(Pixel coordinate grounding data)
☆ ☆ ☆ ☆

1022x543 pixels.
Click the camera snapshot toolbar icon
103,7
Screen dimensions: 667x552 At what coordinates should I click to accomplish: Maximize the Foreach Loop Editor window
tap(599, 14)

☆ ☆ ☆ ☆

**WHAT TO PRODUCE**
Each record must be reproduced exactly. Keep every one.

**TASK OUTPUT**
1022x543 pixels.
Click the camera snapshot toolbar icon
103,7
Screen dimensions: 667x552 At what coordinates should I click to accomplish: Maximize the Foreach Loop Editor window
tap(599, 14)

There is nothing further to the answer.